# Eiswasser! Pumpe und Radiator



## SGLog (7. Februar 2010)

Hey leute ich überlege ob ich mir eine Wakü kaufen soll.
Der Grund des kaufes ist da ich aus meinem CPU noch mehr Power holen will. (Oder auch für mein neues System nutzen möchte).

Was ich aber vor habe ist den Radiator in Eis zu legen also den Gesamten Radiator.
*Würde ja funktionieren.*

Wenn das Wasser in der Wakü jetzt aber in die Minus Grade geht was passiert dann? Also es würde schon hochwertige Wasserkühlflüssigkeit sein von "Innovatek" gefriert diese bei -1°C, oder kennt da jemand den Gefreirpunkt bei Waküflüssigkeiten?

Und wenn die Waküflüssigkeit z.B. -5°C hat aber flüssig ist das dann für die Pumpe oder Radiator schädlich? Gibt es da spezial artikel für Kühlungen unter Minus?

*Danke schonmal.*


----------



## Genghis99 (7. Februar 2010)

"sub Zero" hast du ein ganz anderes Problem, als Frostschutz (Einfach Glykol aus der Apotheke oder Autofrostschutz) im Kühlwasser. Du bekommst ein Kondenzwasserproblem an den kalten Teilen im Rechner. Du musst also Alles gegen Umgebungsluft isolieren. Da gibt es spezial Isoliermaterial, nennt sich "Arma" Mehr in untengenanntem Forum unter "Waterchiller"
Bei dem Aufwand könntest du aber auch gleich eine Kompressorkühlung einsetzen, oder mit LN2 arbeiten.

Eine normale WaKü ist im Alltagsbetrieb tauglicher. Mach ein Zweikreissystem mit einem Kreislauf für CPU und Mainboardkühlung - einem Zweiten für die Grafikkarte(n).

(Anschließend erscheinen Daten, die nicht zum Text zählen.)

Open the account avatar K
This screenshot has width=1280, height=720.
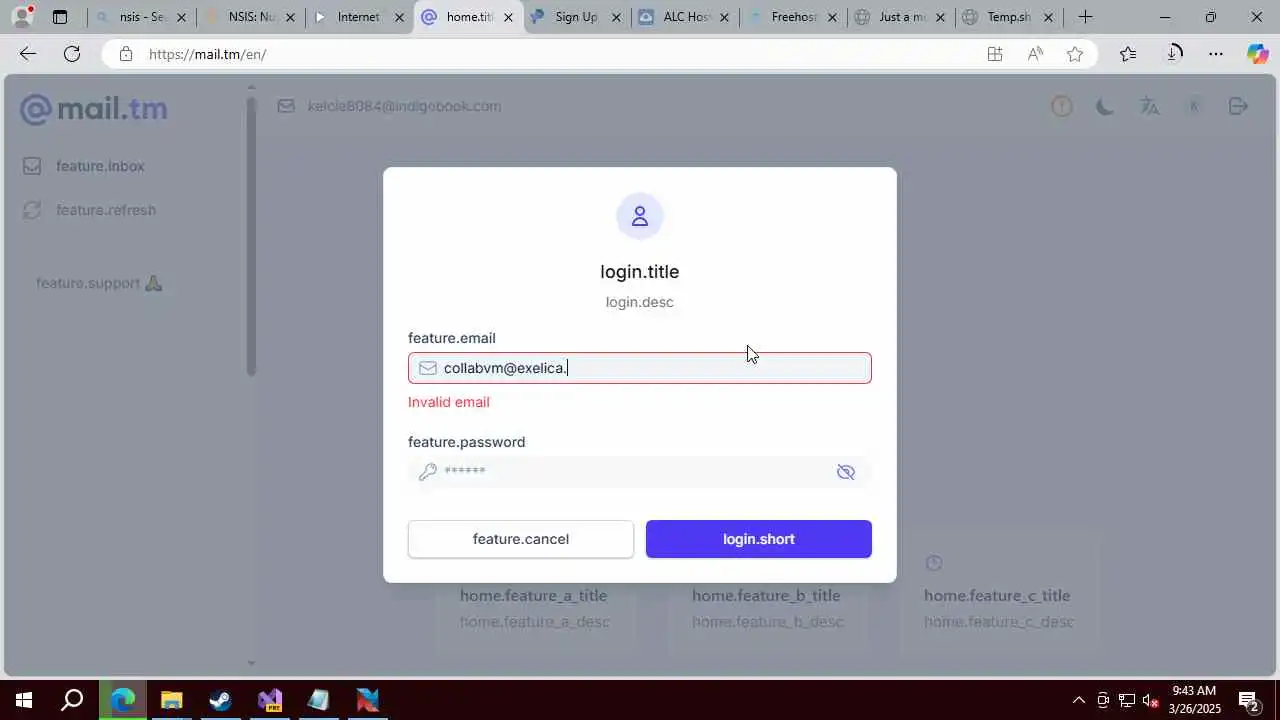point(1193,106)
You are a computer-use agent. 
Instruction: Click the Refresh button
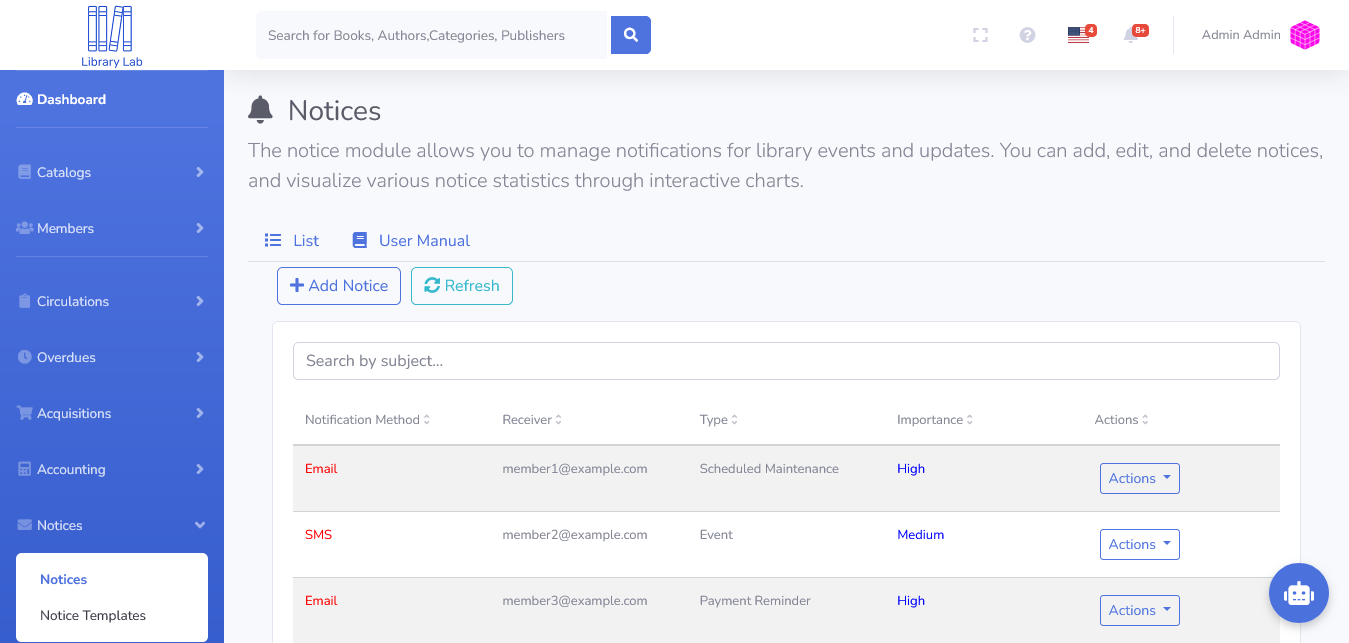(x=461, y=286)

Dann hast du eine imposante Anlage und nur die minimal möglichen Probleme im Alltag.

Achso - nur Spezialartikel für ZubZero Kühlung wäre zu Wenig - wir haben hier ein ganzes Forum dafür. http://extreme.pcgameshardware.de/extreme-kuehlmethoden/27


----------



## SGLog (7. Februar 2010)

Also das mit dem Autofrostschutz das werde ich dann auf jedenfall machen. Danke.

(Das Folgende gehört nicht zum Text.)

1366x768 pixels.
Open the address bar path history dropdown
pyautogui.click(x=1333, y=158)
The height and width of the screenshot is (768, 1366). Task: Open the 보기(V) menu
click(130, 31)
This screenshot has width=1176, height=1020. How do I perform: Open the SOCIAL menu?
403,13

Das mit dem Kondenzwasser ja das wird dann wohl ein Problem, aber ich konnte doch die CPU ringsherum mit SILIKON abdichten und dann eine Wand aus dünnen PVC aufbauen. So würde das Kondenzwasser keinen Kontakt zum Mainboard haben können. Sondern würde auf dem CPU-Kühler/CPU-Chip liegenbleiben.
*Währe das eine lösung?* Oder bekomm ich dann wieder neue Probleme, Silikon leitet ja nicht, oder?

Habe da mal 1 Pic gefunden, das ist doch das was du meinst mit Kondenzwasser oder? Sowas ist dann schädlich für das Board?




			Dieser Inhalt steht nur eingeloggten Mitgliedern zur Verfügung.


----------



## mihapiha (7. Februar 2010)

Ich denke du machst dir da zu große Probleme. Ich nehme an das ist nur für einen Tag geplant sodass du etwas weiter übertakten kannst, oder irre ich mich. Ich würde den kompletten Rechner samt Wakü einfach auf den Balkon oder außerhalb der Wohnung stellen. Im Moment ist es außen sowieso so kalt, dass du deinen PC effektiv kühlen kannst. Dann kannst du mal in aller ruhe für einen Tag oder so übertakten. 

Wenn du es 24/7 haben willst, dann ist es viel besser zu einem Chiller zu greifen und die Wassertemperatur dort circa 3-5°C unter der Raumtemperatur einzustellen. Dann brauchst du nichts isolieren, und die Kühlleistung ist noch immer viel besser als mit jedem Radiator...


----------



## Infin1ty (7. Februar 2010)

Du musst den ganzen Sockel abdichten und nur den IHS der CPU
freilassen, sodass sich unter der CPU kein Kondenswasser bildet.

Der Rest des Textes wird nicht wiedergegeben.